The group’s hard core, Rick (Andrew Lincoln), Daryl (Norman Reedus), and Carol (Melissa McBride) continued to prep for the worst, while giving the rest a chance to work at the best; but it was on the matter of Alexandria’s security – lack, thereof, anyway – that Rick & Sasha’s problem converged, presenting community head, Deanna (Tovah Feldshuh), with an opportunity to deal with them both by way of a single solution: meet & greet mixer.

How do you assimilate a feral dog into life in a family home, again? From the dog’s perspective, it usually involves making your own space, knowing where all the exits are, and working out which member of the household you tolerate, which you give a wide birth to, and which needs a good bite. For Daryl & Carol, the very notion of Alexandria assimilation was a problem, but they went about dealing with it in polar opposite ways.

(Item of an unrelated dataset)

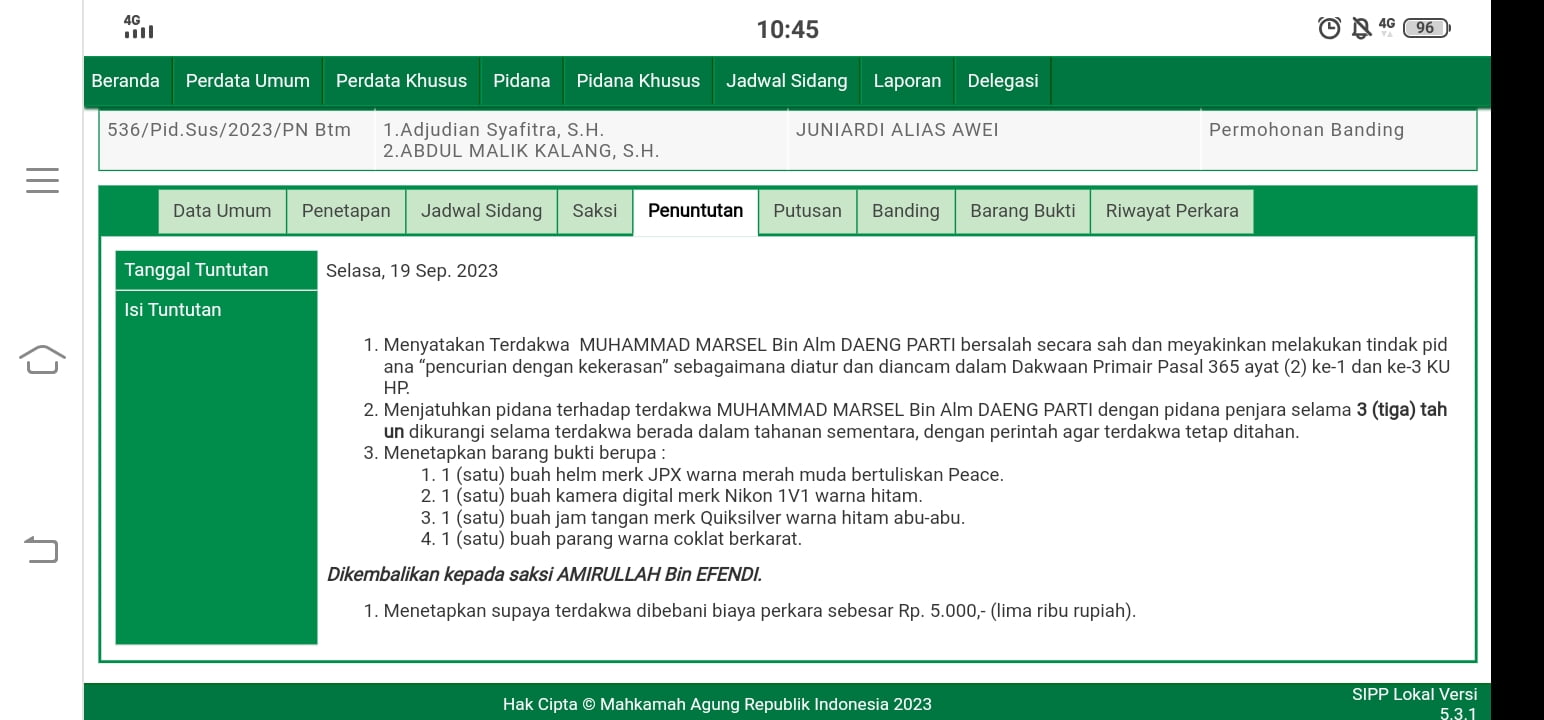Switch to the Data Umum tab
1544x720 pixels.
[x=222, y=211]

In Daryl’s case, isolation was the default solution. Daryl was an outsider to civilization back when there was civilization (and a white supremacist, IIRC), so the ‘new’ new normal was no more of an option than just… normal. After crossing paths with another outsider, of sorts, however, Daryl’s deal became something of a bonding exercise with Aaron (Ross Marquand). Unfortunately, some of that bonding came over a heart-breaking effort to save a horse (poor Buttons – Daryl’s whisper technique took the spirit out of your step at the worst possible time). The rest amounted to a recruitment effort, by Aaron.

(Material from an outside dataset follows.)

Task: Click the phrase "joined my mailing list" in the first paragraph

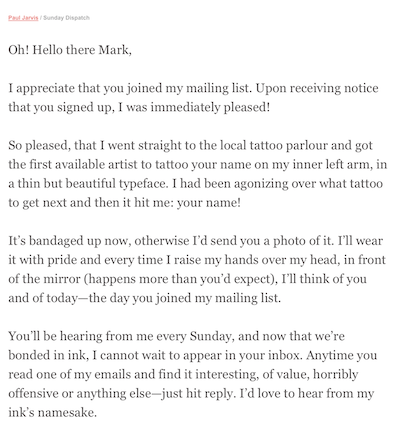Action: click(188, 88)

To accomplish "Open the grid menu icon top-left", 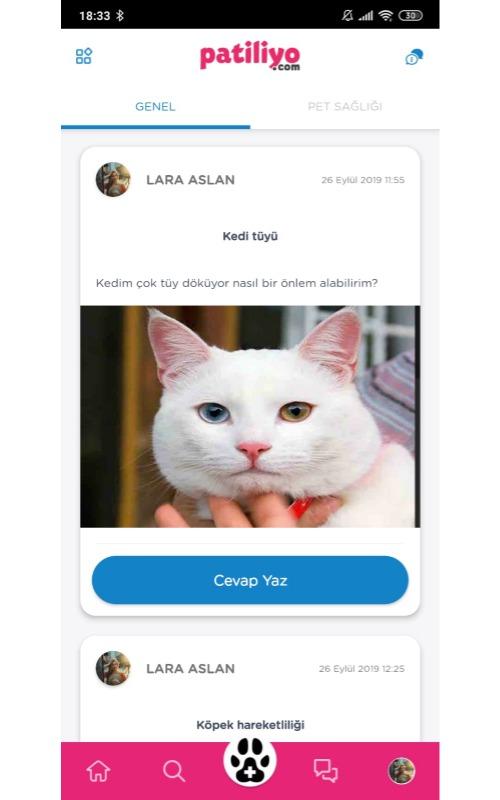I will point(84,56).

I could feel the shippers uncoiling, at Aaron wanting to recruit Daryl – in any capacity – but it was a legitimate pitch, people. Throw in some familiar preoccupation material, to sweeten the deal, and Daryl found his in, while managing to stay out. That, and Aaron really knows how to recruit (ge-shush, shippers! “Hunting rabbits” means hunting rabbits – Kevin Smith be damned).

Carol continues to impress/ scare with her measure for dealing with Alexandrian domesticity: infiltration. What’s scary is that her ability to go from stone killer, to ‘Martha Stewart’ mole, would’ve made her a superstar in cold-war era KGB/ NKVD circles (if you’re too young to remember those days, see The Americans). For all her pod-person proficiency, however, she may have already overreached, when her ZA cookie recipe brought her under scrutiny from an unlikely source.

Hilarious, scary, and an all-around WTF moment, her addressing of the breech  left the biggest hole in their contingency plan, short of letter carved Walkers, or Rick going all beard on a certain porch dick. Even if the kid does keep quiet, bed wetting, and other manifestations of trauma, might be a tip-off that something was up. Then again, the kid could turn out to be a total cookie-fiend sell-out….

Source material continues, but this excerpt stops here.